[TO DO]
1/ In the opinion piece on universities and DEI, which institution suspended Jodi Dean?
2/ Write the next part of the opinion piece on universities and DEI, starting after its last sentence.

-- start of PASSAGE SHOWN --

I’m sorry, but I do not possess the necessary levels of phony white liberal guilt and hypocrisy to be played that easily.
None of this is any surprise because these departments and their employees are not there to mete out justice, but rather perpetuate an ideology and in doing so, earn a pension. If that were not the case, such an absurdity would be impossible for anyone to utter. Again, you can’t make this stuff up, but this is what they do, and they do not find statements like the above to be preposterous, which was made all the more evident when I explained the preposterousness to her.
Here’s a reminder: When you get fired, suspended, or muzzled for doing something righteous — as did Jodi Dean and countless numbers of students by standing up for Gaza — it’s the DEI that comes knocking on your door.
More recently, we saw Columbia kiss the ring of Mango Caesar, just like Hobart and William Smith Colleges, in Geneva, NY, who bent over for Genocide Joe, suspending Dean for nothing more than publishing an article in support of Palestine. Universities, corporations, and governmental bodies are a blob, one giant, oozing entity that shares organs and has the same goal: making sure that shit don’t change.
So, in a supreme moment of irony, someone like Dean, who truly does stand for the principles of equity and inclusion, who speaks for the marginalized brown people across the globe whom we bomb into rubble, is muzzled. It’s a crystal clear illustration of Sheldon Wolin's concept of inverted totalitarianism: a wall of indoctrination and institutional power, hiding behind phony virtue signaling, going about the business of crushing dissent while maintaining control through its various tentacles, like DEI departments, NGOs, and think tanks.
Exploitation and censorship posing as a rainbow colored unicorn powered by technicolor farts: A fairy tale for adults.
Thus, in one sense, some may perceive Trump’s desire to squash these departments as sensible and logical. But again, this is another lie from the people who own you, another inversion of the truth, and simply a shift from a blue-hued totalitarianism to a traditional, blood-red fascist autocracy.
Who wants either abomination? Still, the response on the part of Columbia is tragic and cowardly. Regardless of what one thinks of DEI, the university’s caving to executive authority is proof of what I alluded to earlier: these are in no way radical institutions where novel concepts are birthed. Universities are as essential to the hammer, and to making us a slave to that hammer, as are the oligarchy, the media, and our politicians. It’s absurd to trust any of them, and it is anathema to any of liberalism’s principles to do what Columbia did.

-- end of PASSAGE SHOWN --
-- start of SUPPLIED DATA --

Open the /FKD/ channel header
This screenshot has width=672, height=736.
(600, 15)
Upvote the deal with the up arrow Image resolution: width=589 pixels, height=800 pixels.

-- end of SUPPLIED DATA --

[SOLVED TASKS]
1/ Hobart and William Smith Colleges, in Geneva, NY.

2/
Whatever liberalism may mean in this era, it’s not the liberalism of Diderot or John Stuart Mill. It has, like everything else, been swallowed up by the inversion. This is why many marginalized people in America, people of color, queer people, poor people, incarcerated people, end up believing in and voting for the very crooks and institutions that are offering you solutions which do nothing but pour more napalm onto an already devastating fire.
How do we ensure students have resources at their disposal that won’t end up biting them in the ass, getting good professors dismissed, and functioning not as nodes of institutional control, but a means of empowering individuals? Remember Juvenal’s caveat: Quis custodiet ipsos custodes?
We are supposed to be keeping our eyes on the guards, and most Americans have been delinquent in their duties, especially if it means a sacrifice in terms of time or brainpower. Universities are a big part of the blob that is responsible for what Byung-Hul Chan, in The Burnout Society, describes as “self-censoring” — a movement away from systems of mass surveillance to a system of indoctrination and incessant cultural messaging that ensures a self-auditing populace and the perpetuation of the dominant discourse.
In other words, it’s the story the ruling class wants to hear and wants you to memorize, word for word.
1984 is a warning, NOT a guidebook!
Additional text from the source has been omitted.